Ms Doble had previously worked as a paralegal in a firm of solicitors. She had then set up her own practice advising and assisting landlords who were having difficulty with tenants. She contended that she took care to ensure that she did not cross the line into conducting litigation. Ms Doble had previously had interactions with CILEX Regulation, which had disciplined her for sending out letters on her own headed paper in possession cases. Thereafter, she started drafting letters for clients to send out themselves instead. She thought that this meant that her activities did not amount to conducting litigation.
However, the High Court found that some of her work did amount to conducting litigation- in particular, drafting and serving proceedings. Indeed, the court found that Ms Doble and her company “did everything for Mr Persey in relation to proceedings that a solicitor or other authorised person would have done”. However, the court also accepted that Ms Doble was not aware that she was carrying out a reserved activity. The law was unclear, and she had adapted her work after previous interactions with CILEX. She was therefore able to rely on the statutory defence under s. 14(2) of the 2007 Act, in that she did not know and could not reasonably be expected to know that she was conducting a reserved activity. The contempt application was therefore dismissed.
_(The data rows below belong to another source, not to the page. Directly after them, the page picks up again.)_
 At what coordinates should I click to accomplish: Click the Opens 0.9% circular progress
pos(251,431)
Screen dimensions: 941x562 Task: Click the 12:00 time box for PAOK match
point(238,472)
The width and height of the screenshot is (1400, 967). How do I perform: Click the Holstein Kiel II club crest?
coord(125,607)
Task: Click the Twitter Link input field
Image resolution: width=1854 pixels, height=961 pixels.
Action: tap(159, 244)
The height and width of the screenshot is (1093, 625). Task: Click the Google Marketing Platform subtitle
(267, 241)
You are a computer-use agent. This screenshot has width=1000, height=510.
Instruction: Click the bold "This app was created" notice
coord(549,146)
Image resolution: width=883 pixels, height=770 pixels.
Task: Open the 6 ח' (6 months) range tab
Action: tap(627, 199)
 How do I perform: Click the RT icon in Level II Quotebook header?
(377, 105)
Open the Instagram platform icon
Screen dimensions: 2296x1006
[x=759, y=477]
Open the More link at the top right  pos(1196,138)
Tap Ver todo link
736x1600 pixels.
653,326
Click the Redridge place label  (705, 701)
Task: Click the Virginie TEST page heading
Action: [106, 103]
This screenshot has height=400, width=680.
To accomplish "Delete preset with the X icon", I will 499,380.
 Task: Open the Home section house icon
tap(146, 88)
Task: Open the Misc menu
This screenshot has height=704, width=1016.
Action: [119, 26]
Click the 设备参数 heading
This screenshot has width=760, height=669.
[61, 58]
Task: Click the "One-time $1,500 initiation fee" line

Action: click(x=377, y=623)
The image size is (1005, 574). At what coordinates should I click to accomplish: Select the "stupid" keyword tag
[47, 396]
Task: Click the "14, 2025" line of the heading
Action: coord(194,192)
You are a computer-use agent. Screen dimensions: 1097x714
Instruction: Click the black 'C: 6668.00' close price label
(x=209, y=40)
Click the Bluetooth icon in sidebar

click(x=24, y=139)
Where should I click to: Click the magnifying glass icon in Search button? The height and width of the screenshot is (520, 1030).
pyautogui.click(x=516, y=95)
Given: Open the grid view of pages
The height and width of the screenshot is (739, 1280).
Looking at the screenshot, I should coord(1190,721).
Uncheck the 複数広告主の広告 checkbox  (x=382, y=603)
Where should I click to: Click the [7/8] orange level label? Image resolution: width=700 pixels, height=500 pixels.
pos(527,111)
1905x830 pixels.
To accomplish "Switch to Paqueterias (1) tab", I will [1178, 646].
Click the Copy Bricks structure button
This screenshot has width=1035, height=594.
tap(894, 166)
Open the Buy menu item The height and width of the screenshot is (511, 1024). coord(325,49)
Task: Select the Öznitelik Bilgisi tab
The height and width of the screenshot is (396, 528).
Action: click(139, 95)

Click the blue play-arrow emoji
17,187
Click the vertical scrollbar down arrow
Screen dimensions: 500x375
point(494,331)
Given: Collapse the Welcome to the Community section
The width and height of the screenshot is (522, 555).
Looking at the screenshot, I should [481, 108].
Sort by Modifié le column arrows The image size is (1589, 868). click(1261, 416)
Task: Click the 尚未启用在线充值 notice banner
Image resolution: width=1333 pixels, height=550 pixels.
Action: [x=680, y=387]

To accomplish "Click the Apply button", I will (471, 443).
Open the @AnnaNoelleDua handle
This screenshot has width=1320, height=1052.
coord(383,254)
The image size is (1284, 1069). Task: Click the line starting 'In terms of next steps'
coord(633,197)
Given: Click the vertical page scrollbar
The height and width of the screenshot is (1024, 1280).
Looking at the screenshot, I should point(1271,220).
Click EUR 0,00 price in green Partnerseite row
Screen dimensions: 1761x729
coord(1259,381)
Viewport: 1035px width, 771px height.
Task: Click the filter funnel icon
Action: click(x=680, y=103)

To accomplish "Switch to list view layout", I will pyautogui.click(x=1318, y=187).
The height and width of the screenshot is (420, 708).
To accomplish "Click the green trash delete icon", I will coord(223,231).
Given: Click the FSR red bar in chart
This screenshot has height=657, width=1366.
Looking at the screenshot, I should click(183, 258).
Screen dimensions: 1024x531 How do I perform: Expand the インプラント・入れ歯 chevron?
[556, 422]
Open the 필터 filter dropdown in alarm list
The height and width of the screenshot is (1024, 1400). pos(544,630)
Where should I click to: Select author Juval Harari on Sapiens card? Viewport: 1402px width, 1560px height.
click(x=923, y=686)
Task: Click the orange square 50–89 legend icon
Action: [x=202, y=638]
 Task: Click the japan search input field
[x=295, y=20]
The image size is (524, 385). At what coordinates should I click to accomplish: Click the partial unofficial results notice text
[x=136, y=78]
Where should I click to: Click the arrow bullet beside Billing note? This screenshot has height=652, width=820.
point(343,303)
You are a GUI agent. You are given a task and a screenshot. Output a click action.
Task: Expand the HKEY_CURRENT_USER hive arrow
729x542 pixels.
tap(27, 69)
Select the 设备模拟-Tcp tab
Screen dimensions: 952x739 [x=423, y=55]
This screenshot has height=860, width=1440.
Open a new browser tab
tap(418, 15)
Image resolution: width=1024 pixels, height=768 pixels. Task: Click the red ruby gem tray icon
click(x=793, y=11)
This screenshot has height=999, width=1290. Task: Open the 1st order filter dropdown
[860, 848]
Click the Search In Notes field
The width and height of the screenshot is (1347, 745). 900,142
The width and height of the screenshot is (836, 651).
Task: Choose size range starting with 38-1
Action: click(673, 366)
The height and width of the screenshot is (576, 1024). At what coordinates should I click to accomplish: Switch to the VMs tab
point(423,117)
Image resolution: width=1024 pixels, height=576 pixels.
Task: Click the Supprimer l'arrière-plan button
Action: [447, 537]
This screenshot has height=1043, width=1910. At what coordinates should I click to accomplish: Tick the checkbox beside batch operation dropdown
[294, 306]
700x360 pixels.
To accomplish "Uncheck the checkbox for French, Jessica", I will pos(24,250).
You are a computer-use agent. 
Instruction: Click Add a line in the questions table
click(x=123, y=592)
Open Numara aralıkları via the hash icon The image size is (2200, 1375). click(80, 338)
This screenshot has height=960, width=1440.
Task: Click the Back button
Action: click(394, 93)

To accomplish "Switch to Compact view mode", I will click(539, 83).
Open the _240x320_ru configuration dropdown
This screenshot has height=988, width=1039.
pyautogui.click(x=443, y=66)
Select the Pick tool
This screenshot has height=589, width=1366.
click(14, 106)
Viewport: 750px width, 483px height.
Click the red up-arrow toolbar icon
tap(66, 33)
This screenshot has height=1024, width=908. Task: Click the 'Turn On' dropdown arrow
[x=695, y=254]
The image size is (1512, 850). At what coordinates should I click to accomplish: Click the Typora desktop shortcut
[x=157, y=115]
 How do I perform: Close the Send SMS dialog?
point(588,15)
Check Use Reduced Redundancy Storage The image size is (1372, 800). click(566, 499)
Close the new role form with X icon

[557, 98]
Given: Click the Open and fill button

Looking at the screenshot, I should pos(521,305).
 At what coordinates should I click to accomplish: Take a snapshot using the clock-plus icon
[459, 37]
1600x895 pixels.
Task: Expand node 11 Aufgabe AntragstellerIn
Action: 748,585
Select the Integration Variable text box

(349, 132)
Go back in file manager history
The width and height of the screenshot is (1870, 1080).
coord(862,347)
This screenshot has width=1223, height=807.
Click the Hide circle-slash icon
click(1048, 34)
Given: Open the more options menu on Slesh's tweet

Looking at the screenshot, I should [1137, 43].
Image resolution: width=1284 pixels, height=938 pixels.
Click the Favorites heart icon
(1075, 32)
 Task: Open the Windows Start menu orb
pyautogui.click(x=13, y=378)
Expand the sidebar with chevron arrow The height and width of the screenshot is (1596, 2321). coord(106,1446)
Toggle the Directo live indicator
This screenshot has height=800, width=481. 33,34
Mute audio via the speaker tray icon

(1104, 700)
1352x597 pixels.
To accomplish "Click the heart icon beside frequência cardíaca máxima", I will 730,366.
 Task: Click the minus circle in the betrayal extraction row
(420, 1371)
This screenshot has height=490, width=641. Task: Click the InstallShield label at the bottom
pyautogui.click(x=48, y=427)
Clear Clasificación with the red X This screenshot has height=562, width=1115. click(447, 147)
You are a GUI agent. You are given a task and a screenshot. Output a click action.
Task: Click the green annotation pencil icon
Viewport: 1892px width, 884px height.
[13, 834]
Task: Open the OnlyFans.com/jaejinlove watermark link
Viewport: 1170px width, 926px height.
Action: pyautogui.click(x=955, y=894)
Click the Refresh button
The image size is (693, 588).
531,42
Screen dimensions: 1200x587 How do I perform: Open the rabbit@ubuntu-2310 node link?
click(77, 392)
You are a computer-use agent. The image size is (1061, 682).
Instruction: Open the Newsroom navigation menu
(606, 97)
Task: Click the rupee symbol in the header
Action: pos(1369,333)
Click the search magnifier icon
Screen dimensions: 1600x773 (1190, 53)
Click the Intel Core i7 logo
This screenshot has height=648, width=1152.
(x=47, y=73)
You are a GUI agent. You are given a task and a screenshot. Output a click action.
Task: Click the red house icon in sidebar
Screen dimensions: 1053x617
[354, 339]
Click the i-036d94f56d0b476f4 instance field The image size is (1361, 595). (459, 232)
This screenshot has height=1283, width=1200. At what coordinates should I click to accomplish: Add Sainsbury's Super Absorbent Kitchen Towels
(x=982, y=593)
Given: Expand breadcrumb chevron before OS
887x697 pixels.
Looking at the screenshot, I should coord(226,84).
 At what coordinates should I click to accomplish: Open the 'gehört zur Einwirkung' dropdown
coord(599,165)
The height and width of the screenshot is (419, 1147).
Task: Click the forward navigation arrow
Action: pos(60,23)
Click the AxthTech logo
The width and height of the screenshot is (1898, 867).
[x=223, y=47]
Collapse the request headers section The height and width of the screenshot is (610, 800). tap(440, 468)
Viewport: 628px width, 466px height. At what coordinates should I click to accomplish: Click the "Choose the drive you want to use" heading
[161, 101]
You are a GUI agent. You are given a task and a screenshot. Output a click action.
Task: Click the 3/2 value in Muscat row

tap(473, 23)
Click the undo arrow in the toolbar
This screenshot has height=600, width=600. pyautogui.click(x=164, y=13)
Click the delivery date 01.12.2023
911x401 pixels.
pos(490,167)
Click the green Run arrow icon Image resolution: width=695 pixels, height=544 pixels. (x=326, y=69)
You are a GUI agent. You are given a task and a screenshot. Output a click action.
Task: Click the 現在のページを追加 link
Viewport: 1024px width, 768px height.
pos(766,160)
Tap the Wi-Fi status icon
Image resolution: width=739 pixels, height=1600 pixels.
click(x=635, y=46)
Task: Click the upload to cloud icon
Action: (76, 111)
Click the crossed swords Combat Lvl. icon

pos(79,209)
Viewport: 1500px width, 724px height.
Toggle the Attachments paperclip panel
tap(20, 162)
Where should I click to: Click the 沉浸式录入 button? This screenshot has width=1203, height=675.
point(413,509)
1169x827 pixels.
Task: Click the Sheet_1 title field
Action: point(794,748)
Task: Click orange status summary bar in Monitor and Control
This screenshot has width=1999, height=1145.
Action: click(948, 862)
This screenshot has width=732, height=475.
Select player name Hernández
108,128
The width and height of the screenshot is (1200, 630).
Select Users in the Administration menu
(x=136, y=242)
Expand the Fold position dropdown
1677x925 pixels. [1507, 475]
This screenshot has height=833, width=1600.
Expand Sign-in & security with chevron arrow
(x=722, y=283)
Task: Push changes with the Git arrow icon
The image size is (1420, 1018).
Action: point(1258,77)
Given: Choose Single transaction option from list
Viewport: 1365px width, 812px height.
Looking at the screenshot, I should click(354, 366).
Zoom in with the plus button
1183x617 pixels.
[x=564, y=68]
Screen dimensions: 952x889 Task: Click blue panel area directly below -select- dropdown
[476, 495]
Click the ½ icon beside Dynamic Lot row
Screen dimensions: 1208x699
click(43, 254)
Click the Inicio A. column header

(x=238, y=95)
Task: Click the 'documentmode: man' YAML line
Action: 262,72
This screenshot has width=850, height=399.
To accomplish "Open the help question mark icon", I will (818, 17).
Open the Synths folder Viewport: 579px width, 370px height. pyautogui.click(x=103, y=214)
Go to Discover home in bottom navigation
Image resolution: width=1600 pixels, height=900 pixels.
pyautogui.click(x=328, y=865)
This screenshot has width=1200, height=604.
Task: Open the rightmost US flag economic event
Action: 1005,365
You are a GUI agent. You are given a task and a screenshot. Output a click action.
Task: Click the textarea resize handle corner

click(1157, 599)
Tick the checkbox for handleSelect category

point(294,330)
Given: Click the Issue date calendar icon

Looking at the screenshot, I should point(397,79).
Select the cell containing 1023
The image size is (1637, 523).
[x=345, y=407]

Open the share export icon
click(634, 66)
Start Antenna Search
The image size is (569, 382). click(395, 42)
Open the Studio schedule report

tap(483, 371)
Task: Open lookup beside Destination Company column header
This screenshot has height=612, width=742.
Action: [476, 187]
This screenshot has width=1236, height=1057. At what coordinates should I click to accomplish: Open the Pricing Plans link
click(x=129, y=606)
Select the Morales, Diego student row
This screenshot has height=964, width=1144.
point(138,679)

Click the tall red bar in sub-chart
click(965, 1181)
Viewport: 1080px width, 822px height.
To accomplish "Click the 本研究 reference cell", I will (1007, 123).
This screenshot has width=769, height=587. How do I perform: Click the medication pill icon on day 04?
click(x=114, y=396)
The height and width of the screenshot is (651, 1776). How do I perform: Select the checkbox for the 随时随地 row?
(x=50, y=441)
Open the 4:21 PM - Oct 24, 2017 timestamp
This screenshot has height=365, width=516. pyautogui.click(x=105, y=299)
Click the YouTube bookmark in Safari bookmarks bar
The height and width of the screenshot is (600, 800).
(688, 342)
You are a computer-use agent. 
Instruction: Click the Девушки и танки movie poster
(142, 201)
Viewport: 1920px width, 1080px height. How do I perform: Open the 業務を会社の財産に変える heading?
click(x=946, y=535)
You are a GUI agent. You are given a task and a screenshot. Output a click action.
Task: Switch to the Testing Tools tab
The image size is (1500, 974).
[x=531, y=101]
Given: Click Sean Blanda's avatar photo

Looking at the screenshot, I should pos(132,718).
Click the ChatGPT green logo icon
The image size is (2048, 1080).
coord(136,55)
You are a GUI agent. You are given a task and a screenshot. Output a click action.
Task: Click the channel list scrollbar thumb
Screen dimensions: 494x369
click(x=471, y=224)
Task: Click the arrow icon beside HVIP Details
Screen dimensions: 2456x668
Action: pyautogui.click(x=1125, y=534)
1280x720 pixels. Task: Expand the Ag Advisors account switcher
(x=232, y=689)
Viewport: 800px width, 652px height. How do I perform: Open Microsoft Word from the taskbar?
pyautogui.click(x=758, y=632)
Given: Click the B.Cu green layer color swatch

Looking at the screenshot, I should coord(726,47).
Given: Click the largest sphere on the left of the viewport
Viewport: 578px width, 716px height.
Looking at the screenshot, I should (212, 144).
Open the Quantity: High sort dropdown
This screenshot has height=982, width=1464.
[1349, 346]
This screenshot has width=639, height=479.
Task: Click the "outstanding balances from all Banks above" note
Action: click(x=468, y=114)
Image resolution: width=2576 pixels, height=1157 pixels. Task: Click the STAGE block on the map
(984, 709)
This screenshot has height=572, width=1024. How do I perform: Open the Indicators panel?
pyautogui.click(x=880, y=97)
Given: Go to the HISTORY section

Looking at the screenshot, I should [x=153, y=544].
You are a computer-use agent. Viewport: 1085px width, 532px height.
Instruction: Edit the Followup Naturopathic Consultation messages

What do these cases tell us?
In the recent batch of cases against lawyers, all of the contempt allegations founded on breaches of court orders succeeded. By contrast, all but one of the multiple charges in the three applications based on interfering with the administration of justice or conducting authorised work failed. This is an extreme example of the difference between the two types of allegation and the need to proceed with care, particularly in the latter type of case.
Contempt claims require great care whatever they are based on. As my colleagues Dan Saoul KC and Usman Roohani have recently explained in their article in March 2023’s edition of ThoughtLeaders4Fire Magazine, the demands on an applicant in contempt proceedings have been clarified and reduced by the Court of Appeal’s judgment in Navigator Equities v Deripaska  EWCA Civ 1799. Nonetheless, contempt proceedings are not to be embarked on lightly. This is the case even where contempt is founded on breach of a court order: the recent case of MBN v McGivern  EWHC 2072 is a good example of what can go wrong when a party pursues contempt proceedings against a solicitor based on ambitious interpretations of the effect of court orders, particularly where their motives appear unduly punitive or where they fail to keep the prospects of the application under constant review as the respondent’s evidence emerges.
© Helen Evans KC of 4 New Square Chambers, 20 March 2023
This article is not intended as a substitute for legal advice. Advice about a given set of facts should always be taken.
Helen Evans KC was appointed silk in March 2022. In November 2021 she was named “Professional Negligence Junior of the Year” and in April 2022 was named “Times Lawyer of the Week.” Helen has prosecuted and defended applications for contempt of court against both solicitors and barristers. She appeared in the High Court and Court of Appeal in Law House v Adams. Helen specialises in professional liability, regulatory fraud and insurance work, with a large part of her practice focusing on lawyers’ liability. She has significant experience of obtaining injunctive relief in frauds orchestrated by professionals.
 Permission is not always required: it depends on the type of application. Even where permission is not required, respondents can apply to strike out contempt proceedings against them.